Vatican and China Renew Secret Deal
The Vatican announced on October 22 that it has renewed a controversial deal with the People’s Republic of China. The accord deals with the appointment of bishops and communion between the Vatican and China’s Catholic Patriotic Association (cpa), a government-run “officially sanctioned” Catholic Church. The deal, first struck in 2018, is still provisional and was renewed once before in 2020.
The details have never been disclosed to the public; however, it is believed the deal allows the Chinese government to nominate bishops for vacant dioceses while giving the pope a veto over Beijing’s choices.
The 2018 deal was also supposed to bridge the gap between the Catholic Patriotic Association and the underground church. For decades, Vatican-China relations have been rocky. Since the 1950s, the only legal Catholicism in China was the cpa. The so-called “underground church,” loyal to the pope, is illegal and persecuted. Part of the deal involves the cpa recognizing the pope as the head of the church. The pope, meanwhile, allowed underground Catholics to stay out of the cpa if their conscience dictated so.

━━━━━━━━

» Brief
Transcribe the Vatican-China article from "Vatican and China Renew" up to and including "before in 2020.". The listing below comes from a separate source.

━━━━━━━━

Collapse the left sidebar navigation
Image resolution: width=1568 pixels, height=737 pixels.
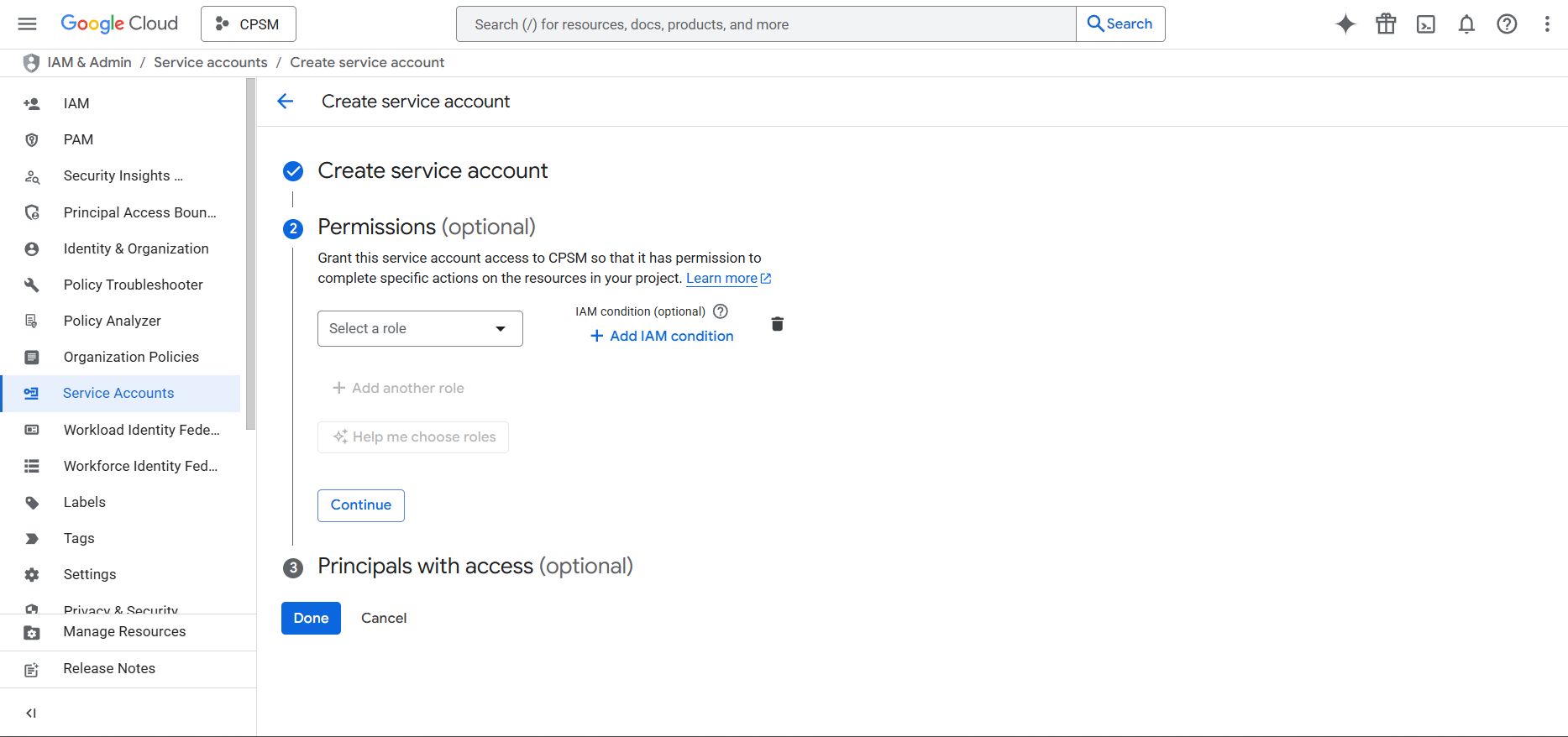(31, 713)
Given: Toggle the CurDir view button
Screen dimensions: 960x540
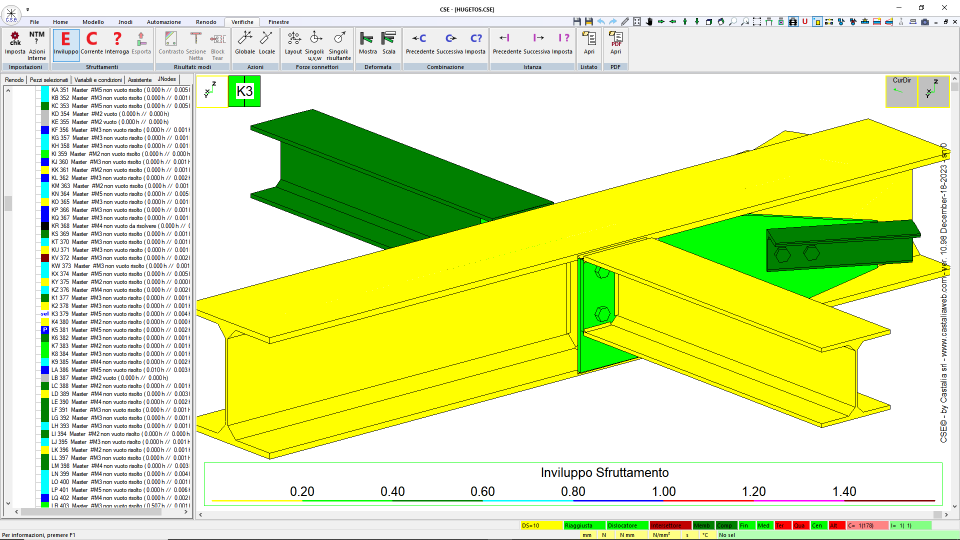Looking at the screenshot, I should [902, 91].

━━━━━━━━

» Answer to the exercise
Vatican and China Renew Secret Deal
The Vatican announced on October 22 that it has renewed a controversial deal with the People’s Republic of China. The accord deals with the appointment of bishops and communion between the Vatican and China’s Catholic Patriotic Association (cpa), a government-run “officially sanctioned” Catholic Church. The deal, first struck in 2018, is still provisional and was renewed once before in 2020.